#### Work required:
Every line of the records below that holds the word "section" belongs in the answer.

Segment Start: Extracted material

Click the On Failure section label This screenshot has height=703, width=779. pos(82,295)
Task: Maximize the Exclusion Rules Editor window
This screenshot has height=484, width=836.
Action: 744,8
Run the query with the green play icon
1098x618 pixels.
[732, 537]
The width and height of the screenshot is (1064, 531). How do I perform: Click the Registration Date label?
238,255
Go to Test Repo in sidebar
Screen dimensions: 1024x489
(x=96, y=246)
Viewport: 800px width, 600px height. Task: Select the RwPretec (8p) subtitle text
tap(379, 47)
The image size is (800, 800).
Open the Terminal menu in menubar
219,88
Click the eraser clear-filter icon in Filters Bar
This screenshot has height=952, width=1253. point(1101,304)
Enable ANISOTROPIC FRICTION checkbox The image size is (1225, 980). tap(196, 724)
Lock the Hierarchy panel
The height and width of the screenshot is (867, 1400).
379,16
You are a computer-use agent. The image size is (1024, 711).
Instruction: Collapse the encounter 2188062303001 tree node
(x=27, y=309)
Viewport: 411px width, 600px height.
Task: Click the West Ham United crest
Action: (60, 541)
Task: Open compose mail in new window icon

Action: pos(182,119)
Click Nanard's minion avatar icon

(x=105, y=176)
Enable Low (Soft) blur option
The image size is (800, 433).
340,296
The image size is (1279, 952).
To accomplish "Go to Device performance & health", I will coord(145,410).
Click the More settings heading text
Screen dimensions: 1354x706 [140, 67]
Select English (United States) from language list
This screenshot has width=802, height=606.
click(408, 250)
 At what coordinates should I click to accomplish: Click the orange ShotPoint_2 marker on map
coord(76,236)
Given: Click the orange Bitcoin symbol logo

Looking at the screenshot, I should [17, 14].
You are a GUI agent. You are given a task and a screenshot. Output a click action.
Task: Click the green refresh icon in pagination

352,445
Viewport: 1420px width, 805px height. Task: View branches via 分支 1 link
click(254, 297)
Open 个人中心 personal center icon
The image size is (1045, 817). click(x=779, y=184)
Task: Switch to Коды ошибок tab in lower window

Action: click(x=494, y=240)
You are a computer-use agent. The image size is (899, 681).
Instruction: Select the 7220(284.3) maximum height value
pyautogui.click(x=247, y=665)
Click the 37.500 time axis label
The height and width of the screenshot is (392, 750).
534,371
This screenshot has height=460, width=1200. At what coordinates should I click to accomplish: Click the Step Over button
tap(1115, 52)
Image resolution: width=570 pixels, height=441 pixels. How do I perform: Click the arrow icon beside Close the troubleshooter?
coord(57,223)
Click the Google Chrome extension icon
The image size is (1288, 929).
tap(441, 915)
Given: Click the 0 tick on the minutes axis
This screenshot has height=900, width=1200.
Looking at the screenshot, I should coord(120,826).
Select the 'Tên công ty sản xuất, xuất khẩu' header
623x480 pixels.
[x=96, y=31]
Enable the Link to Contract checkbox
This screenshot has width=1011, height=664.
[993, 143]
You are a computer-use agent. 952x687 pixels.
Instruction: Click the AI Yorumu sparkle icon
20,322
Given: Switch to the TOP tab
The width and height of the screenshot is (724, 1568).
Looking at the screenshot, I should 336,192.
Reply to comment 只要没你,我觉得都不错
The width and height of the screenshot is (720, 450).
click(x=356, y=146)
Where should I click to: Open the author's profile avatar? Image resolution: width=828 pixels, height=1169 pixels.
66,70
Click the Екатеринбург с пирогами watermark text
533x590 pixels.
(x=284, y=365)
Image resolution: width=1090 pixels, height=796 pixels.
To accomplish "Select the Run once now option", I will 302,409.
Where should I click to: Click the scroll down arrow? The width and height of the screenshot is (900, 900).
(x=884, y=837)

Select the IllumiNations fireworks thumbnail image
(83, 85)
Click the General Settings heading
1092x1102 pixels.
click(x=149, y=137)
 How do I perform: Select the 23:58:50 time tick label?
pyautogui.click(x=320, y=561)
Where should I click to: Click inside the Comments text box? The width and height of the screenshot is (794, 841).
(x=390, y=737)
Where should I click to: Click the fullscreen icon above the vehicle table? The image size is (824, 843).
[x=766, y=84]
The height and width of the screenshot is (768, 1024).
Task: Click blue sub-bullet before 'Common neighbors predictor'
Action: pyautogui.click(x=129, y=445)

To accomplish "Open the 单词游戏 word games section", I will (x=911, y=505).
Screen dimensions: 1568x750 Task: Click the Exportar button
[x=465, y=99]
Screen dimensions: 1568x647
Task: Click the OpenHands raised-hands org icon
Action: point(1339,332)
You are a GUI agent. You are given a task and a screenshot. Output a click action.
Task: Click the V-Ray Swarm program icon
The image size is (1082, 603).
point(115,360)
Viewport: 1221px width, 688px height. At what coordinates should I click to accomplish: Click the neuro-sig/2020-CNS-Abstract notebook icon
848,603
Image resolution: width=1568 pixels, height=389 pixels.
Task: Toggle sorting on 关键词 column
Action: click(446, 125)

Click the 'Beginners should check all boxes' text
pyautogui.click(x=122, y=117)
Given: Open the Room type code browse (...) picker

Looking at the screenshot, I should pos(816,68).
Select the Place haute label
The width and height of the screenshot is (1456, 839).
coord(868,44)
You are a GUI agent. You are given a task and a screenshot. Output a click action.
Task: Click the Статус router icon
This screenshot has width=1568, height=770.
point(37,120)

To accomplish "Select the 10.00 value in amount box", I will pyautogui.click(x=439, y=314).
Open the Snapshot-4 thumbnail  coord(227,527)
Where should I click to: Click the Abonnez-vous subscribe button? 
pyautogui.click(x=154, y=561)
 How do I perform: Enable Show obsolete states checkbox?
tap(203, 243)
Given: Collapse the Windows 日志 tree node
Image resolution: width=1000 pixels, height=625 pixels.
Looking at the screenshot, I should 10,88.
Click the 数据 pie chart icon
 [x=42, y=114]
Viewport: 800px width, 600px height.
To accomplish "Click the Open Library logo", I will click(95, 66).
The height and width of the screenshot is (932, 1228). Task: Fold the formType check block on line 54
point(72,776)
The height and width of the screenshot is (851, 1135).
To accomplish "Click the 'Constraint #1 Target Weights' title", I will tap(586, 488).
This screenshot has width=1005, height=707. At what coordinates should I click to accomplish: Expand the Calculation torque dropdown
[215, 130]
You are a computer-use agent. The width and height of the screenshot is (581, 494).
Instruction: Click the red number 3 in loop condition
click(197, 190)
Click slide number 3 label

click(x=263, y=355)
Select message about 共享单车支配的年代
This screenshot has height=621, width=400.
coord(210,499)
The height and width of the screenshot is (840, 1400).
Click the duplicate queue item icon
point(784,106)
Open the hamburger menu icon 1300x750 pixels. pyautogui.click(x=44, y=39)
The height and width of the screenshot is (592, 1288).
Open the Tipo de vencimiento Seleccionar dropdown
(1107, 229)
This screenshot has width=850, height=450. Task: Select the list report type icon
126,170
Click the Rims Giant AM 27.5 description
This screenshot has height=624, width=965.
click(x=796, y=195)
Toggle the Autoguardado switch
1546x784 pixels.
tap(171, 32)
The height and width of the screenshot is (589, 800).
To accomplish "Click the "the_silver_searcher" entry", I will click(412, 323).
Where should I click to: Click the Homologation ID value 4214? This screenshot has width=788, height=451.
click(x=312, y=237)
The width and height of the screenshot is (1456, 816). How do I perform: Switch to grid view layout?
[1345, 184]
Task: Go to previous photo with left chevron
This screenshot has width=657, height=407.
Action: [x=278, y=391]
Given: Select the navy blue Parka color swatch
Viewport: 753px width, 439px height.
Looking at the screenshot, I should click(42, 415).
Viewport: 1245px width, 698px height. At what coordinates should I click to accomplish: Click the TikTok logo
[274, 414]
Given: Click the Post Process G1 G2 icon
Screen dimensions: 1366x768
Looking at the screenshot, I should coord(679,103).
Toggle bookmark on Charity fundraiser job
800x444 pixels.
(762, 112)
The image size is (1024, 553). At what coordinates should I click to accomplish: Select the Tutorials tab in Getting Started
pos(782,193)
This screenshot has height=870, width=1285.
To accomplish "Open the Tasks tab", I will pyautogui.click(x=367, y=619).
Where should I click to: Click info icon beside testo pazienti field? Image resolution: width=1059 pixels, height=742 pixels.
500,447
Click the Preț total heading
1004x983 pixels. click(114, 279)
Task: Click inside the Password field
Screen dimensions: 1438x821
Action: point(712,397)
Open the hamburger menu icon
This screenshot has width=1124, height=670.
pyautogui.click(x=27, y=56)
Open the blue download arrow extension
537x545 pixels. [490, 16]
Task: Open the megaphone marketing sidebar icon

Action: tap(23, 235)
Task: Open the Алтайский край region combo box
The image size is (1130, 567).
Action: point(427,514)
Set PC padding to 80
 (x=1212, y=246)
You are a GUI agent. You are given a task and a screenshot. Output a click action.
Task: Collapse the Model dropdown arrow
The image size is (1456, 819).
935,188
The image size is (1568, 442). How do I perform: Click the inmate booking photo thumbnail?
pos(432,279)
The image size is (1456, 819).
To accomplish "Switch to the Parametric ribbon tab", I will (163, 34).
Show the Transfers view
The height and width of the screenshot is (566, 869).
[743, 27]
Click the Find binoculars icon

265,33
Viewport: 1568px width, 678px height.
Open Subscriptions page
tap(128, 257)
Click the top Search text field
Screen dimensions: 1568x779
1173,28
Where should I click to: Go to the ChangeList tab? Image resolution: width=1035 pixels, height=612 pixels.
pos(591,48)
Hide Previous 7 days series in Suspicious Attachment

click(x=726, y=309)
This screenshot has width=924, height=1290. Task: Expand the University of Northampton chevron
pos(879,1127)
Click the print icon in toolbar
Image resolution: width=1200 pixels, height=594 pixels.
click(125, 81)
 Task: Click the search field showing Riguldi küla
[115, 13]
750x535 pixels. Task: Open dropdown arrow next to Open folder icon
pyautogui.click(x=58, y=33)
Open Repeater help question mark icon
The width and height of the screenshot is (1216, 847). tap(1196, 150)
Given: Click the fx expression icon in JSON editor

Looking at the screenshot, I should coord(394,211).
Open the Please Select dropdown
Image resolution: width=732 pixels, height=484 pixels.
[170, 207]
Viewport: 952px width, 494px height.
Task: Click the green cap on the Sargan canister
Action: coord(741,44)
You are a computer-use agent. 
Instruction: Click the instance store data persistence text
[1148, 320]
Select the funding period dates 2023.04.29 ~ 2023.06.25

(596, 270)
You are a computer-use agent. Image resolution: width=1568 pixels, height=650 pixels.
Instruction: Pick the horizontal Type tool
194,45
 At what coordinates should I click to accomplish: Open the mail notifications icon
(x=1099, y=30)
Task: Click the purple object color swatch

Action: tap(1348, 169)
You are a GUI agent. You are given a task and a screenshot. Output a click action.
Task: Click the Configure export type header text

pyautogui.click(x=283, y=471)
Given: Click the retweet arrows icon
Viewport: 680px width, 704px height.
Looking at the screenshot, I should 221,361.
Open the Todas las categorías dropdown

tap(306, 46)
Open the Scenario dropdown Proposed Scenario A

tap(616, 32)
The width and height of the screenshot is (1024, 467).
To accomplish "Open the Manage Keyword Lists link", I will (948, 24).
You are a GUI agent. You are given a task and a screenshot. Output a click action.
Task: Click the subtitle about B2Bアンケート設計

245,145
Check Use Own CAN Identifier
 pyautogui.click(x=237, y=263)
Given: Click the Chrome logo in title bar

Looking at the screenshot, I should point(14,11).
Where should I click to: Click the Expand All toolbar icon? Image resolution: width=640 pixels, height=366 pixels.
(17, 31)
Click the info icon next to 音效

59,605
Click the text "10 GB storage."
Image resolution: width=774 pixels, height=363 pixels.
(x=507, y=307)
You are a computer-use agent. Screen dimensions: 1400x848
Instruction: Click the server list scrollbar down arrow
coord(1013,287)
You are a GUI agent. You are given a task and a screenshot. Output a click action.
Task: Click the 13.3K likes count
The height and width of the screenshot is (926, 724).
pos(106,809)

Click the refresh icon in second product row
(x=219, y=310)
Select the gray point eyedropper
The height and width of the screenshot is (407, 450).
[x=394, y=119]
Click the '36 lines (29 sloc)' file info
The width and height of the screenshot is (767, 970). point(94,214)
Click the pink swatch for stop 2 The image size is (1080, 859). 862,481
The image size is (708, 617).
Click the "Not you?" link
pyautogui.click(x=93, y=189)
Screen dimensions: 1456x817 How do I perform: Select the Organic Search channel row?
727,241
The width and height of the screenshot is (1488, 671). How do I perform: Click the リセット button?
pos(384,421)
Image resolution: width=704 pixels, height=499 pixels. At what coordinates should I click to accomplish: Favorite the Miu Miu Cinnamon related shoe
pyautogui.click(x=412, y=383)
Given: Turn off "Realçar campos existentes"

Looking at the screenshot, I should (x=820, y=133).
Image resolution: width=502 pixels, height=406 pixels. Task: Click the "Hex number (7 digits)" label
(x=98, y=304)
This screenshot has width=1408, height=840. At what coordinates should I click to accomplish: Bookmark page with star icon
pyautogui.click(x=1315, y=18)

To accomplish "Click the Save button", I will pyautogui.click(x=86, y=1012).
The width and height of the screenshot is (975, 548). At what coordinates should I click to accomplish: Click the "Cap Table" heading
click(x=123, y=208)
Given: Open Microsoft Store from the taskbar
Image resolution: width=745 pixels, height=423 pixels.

Segment End: Extracted material

#### Solution to this task:
Click the On Failure section label This screenshot has height=703, width=779. pos(82,295)
To accomplish "Open the 单词游戏 word games section", I will (x=911, y=505).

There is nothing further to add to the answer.